◆ **Problem**
Rewrite the listing from its start through the line containing "Task: Click on", switching "GUI agent" to "desktop assistant" and leaving everything else unchanged.

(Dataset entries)

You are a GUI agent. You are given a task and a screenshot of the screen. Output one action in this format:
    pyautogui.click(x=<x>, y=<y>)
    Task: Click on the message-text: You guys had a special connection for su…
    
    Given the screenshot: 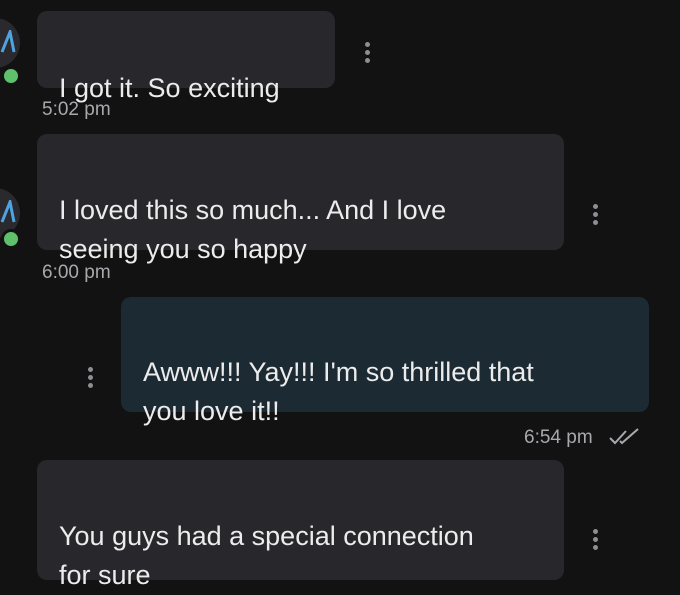 What is the action you would take?
    pyautogui.click(x=266, y=556)
    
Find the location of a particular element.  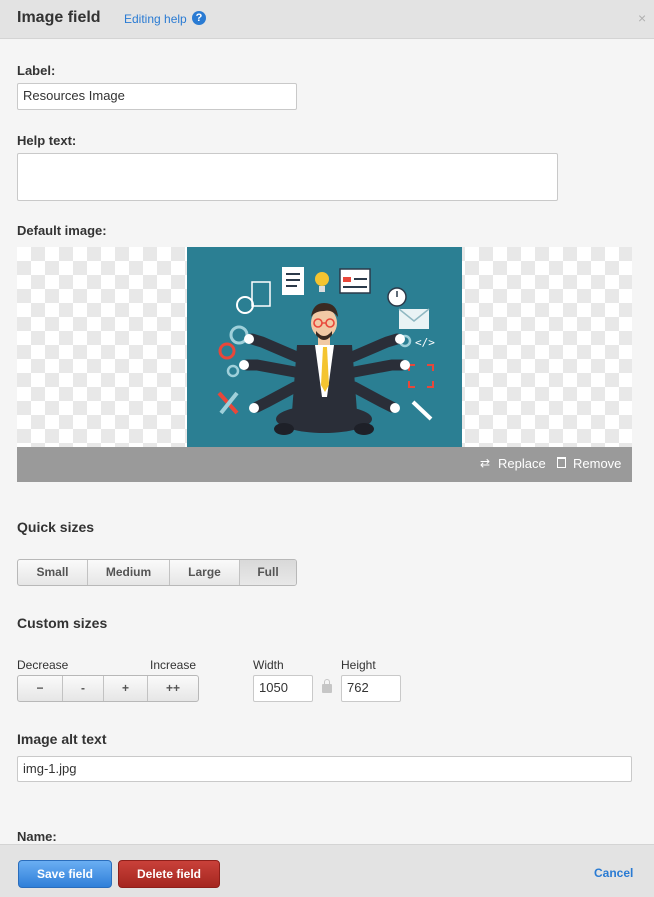

quick-sizes-heading: Quick sizes is located at coordinates (56, 527).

◆ **Finished task**
You are a desktop assistant. You are given a task and a screenshot of the screen. Output one action in this format:
    pyautogui.click(x=<x>, y=<y>)
    Task: Click on the message-text: You guys had a special connection for su…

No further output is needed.